##### Materials provided

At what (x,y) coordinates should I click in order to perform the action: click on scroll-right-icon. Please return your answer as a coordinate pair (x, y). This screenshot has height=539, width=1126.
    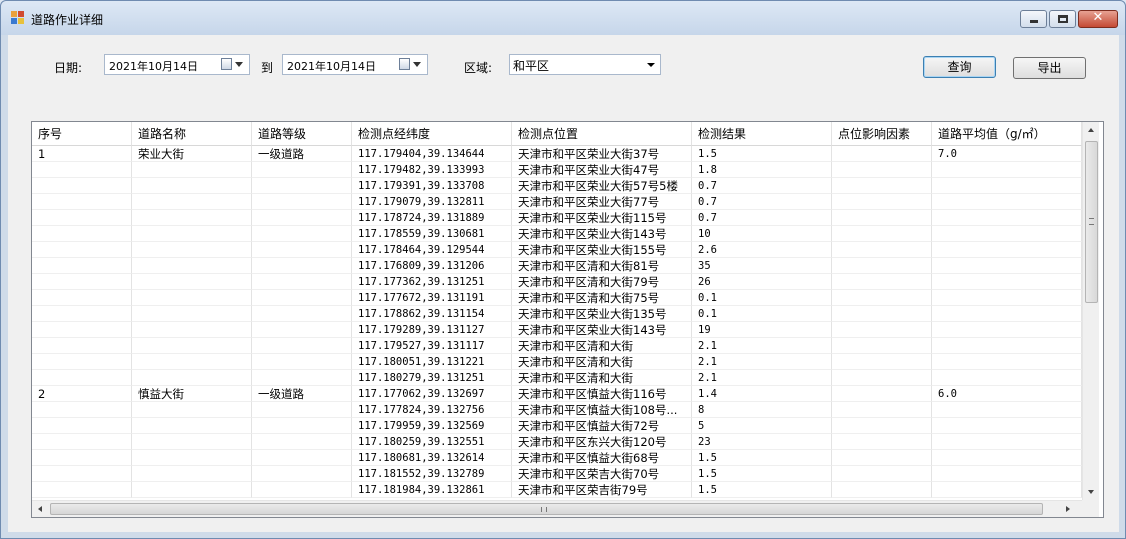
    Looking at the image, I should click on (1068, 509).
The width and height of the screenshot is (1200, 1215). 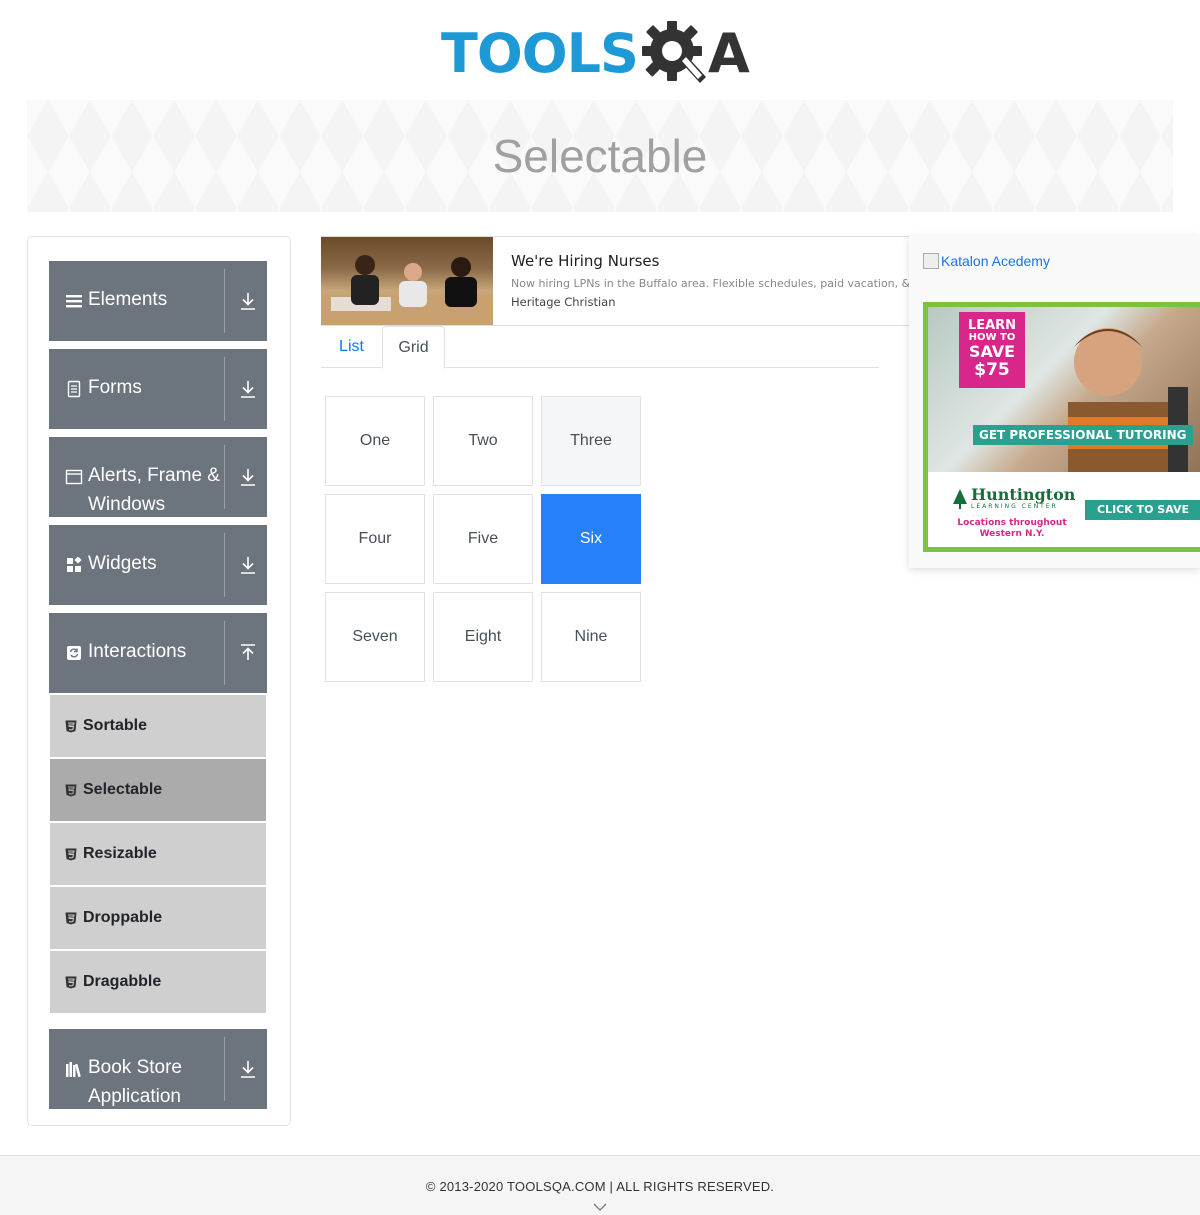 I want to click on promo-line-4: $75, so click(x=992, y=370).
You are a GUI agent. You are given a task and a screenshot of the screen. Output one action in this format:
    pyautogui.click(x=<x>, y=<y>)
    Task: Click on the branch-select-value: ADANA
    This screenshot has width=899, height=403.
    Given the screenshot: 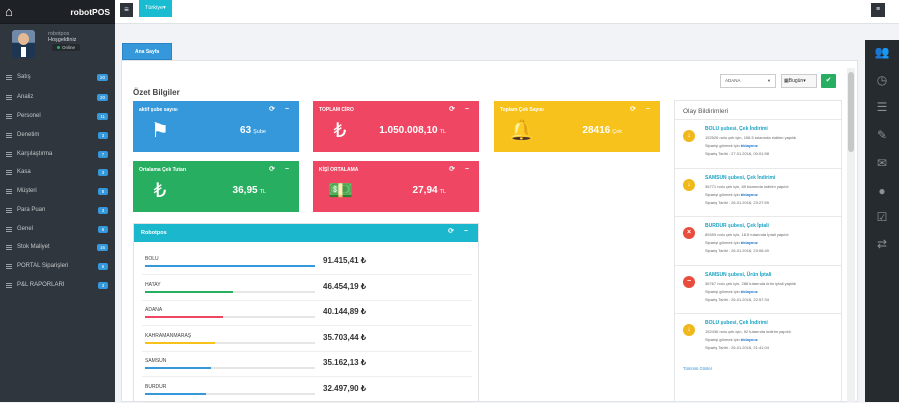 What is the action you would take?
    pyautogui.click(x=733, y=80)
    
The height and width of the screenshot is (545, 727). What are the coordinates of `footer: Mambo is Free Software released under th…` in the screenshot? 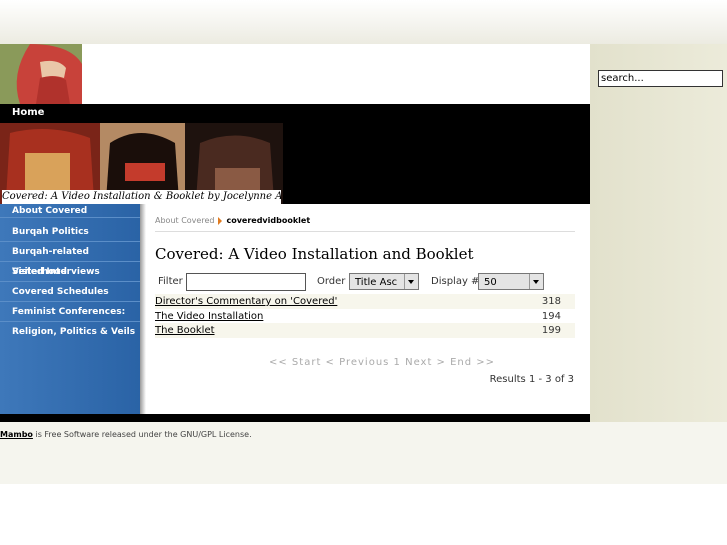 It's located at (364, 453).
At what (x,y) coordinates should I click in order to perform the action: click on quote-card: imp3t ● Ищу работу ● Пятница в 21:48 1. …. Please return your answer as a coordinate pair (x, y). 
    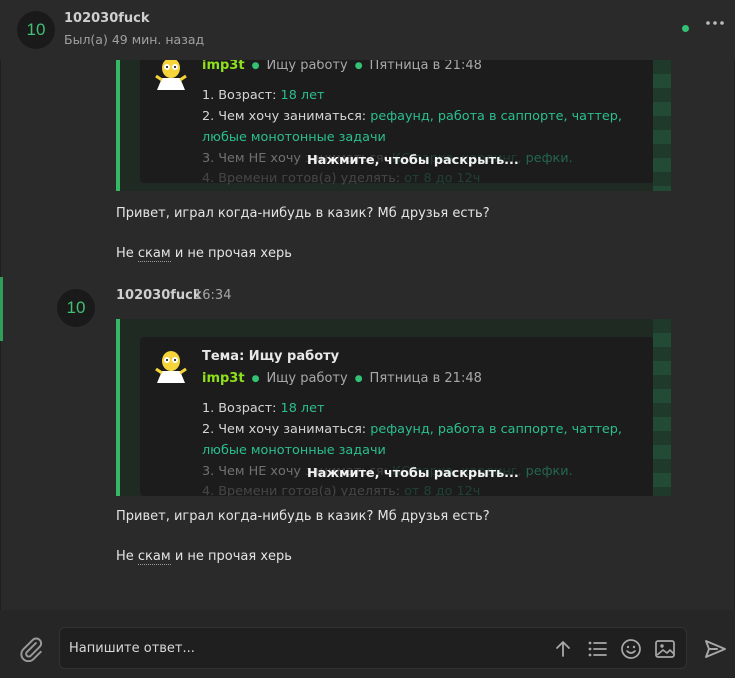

##########

Aim of the task:
Copy everything from the start of the entries down through the line containing "Looking at the", leaving out the pictures.

Task solution:
At what (x,y) coordinates should I click in order to perform the action: click on scroll-right-icon. Please return your answer as a coordinate pair (x, y). This screenshot has height=539, width=1126.
    Looking at the image, I should click on (1068, 509).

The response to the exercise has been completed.